Upon seeing that The Avid Hog is a monthly newsletter, someone asked this question:
…how do you expect to find suitable candidates every month? Is the supply of good companies that large?
The supply of good companies is enormous. If you don’t have any restrictions on market cap or country, there are always good companies out there. Supply is never the problem. Knowing that supply well enough is.

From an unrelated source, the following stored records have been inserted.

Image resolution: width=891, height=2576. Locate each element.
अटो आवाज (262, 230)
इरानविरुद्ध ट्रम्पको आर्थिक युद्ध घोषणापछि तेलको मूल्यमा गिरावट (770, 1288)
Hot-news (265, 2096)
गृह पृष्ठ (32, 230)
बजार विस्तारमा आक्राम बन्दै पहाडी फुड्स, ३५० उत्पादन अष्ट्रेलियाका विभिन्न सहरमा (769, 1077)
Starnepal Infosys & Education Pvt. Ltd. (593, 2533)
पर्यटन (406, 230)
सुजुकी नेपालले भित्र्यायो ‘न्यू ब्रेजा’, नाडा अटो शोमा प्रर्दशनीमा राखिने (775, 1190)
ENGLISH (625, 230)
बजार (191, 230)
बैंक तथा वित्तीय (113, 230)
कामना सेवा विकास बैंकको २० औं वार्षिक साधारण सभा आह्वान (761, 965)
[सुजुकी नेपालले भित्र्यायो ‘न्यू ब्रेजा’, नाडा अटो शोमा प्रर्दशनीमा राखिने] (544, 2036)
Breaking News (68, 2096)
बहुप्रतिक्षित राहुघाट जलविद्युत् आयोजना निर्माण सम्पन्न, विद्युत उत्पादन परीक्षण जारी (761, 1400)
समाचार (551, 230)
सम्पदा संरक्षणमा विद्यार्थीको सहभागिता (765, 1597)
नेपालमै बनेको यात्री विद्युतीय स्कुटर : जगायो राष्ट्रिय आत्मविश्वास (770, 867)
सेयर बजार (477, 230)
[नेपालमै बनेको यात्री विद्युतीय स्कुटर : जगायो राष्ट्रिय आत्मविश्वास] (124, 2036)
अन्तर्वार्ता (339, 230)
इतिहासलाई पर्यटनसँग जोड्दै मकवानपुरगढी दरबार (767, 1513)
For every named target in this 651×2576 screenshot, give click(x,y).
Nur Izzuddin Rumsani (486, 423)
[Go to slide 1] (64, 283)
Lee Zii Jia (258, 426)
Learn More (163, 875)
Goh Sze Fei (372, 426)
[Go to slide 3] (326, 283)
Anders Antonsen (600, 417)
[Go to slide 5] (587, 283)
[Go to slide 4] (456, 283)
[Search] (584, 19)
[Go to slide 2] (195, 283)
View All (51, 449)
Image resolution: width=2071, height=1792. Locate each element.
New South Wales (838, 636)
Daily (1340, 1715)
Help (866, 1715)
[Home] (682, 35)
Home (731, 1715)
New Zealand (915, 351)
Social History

Although I consider myself a value investor, I don’t get ideas the way most value investors do. You can see a good example of how a value investor looks for ideas in this video of Michael Price’s presentation at the London Value Investing Conference. Another good example is this quote from Nate’s latest post at Oddball Stocks:
I value banks like I value companies. I find a bank that’s clearly undervalued, then I work to either confirm or deny the valuation. This is the opposite of someone who might research and value a company and once the valuation is done look at the market value. I start with the market value, I’m not looking for franchise companies, I’m looking for companies that appear cheap, and I want to confirm they actually are cheap, if so I invest. This means I don’t have a Watchlist of banks or companies I’d like to buy if the price were right. Rather I continually trawl low P/B stocks and pick up what’s on sale that week or month
Let’s contrast that with the ideal I strive for. In a perfect world, my approach looks more like how Warren Buffett described his analysis of PetroChina to Fox Business. He told Fox Business the important parts of his approach are that:
- He tries to look at the business first, without knowing the price
- He decides what he would pay for the entire company
- He compares the price he would pay to what the entire company is trading for in the market
- If the price he would pay is a lot higher than what the whole company trades for in the market, he buys it.
That’s the ideal approach for me. I’ve found personally that it’s the one that works best. If I appraise the entire business with fairly little preconception of where the stock should trade, has traded, etc. and then I compare my appraisal to the market price I’m on the firmest footing in terms of knowing I have a bargain.
The hypothetical I often pose when talking to Quan about a stock is:
Imagine you are running a family holding company. The assets of all your family members are tied up in this company’s stock. You can put 25% of the value of your holding company into buying this business in its entirety. Would you do it?